= Nicholas Battely =

English clergyman and antiquary

Nicholas Battely (1648-1704) was an English clergyman and antiquary, editor of William Somner’s Cantuaria Sacra and brother of John Battely.

==Life==
Nicholas Battely was born in Bury St. Edmunds, the son of Nicholas Battely, an apothecary. He attended the Bury Grammar School and was admitted a pensioner of Trinity College, Cambridge, on 30 March 1665. He was made a fellow of Peterhouse in 1670 and ordained priest at Ely Cathedral on 18 September 1675. He was Rector of Nowton in Suffolk 1680-85 and Rector of Creeting St.
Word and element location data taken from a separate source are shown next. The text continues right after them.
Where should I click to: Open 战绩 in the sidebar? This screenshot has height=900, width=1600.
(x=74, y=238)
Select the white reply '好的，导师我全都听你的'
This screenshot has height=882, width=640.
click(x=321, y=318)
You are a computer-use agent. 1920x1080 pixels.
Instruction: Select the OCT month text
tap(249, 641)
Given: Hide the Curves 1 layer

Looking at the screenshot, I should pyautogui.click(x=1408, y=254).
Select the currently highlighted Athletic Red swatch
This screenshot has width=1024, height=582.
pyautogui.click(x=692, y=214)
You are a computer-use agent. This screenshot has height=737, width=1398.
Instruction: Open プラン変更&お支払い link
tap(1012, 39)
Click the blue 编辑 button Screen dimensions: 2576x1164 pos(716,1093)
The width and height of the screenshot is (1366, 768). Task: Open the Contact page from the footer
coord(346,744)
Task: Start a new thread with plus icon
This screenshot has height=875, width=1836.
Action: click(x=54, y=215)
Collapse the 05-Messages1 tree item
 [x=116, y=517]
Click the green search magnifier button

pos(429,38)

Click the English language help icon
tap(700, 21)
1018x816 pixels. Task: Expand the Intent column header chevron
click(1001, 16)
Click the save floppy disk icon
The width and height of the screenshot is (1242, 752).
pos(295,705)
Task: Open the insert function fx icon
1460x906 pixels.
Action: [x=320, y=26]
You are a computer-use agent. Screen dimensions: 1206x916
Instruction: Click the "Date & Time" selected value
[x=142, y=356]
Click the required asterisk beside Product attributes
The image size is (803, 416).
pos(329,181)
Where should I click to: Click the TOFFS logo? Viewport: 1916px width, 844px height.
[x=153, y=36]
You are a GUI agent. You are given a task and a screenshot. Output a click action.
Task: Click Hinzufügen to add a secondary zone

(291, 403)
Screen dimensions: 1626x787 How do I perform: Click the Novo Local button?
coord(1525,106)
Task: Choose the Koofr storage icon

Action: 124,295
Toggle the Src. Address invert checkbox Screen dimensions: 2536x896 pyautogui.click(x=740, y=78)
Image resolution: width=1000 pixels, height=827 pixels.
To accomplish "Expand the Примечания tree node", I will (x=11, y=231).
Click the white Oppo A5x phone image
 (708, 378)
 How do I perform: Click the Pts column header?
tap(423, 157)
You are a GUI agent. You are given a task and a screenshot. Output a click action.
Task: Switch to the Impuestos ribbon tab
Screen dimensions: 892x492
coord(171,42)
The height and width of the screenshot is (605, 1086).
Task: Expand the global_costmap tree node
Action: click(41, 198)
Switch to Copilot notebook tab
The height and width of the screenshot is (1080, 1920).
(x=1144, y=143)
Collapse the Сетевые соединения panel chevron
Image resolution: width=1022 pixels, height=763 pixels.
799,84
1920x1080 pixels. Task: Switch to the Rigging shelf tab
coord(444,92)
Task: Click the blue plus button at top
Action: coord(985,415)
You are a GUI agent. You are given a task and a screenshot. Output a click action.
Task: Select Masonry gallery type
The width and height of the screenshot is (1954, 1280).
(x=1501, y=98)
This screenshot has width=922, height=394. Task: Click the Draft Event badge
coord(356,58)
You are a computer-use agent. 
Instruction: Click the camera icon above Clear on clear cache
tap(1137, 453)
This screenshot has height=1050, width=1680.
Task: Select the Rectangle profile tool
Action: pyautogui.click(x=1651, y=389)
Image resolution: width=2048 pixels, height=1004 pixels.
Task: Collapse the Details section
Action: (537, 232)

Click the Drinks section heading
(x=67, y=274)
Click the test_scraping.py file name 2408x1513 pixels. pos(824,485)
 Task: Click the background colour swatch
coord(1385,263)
Olave in the same county in 1681. In 1685, he became Rector of Ivychurch in Kent and Vicar of Bekesbourne. He married Anne Pocklington, of Brington in Huntingdonshire. He was the father of Oliver Battely. Nicholas Battely died on 19 May 1704, shortly after the publication of his edition of Somner. He is buried in Bekesbourne church.

==Works==
In 1703 Battely published a folio volume of the Antiquities of Canterbury. The work was illustrated. Battely also left in manuscript a history of Eastbridge Hospital;, after having been partially printed in John Strype's Life of Whitgift, it was published in John Nichols's Bibliotheca Topographica Britannica, vol. i. (1780). Some notes by Battely on William Dugdale's Monasticon were used by John Lewis in his History of Faversham, 1727.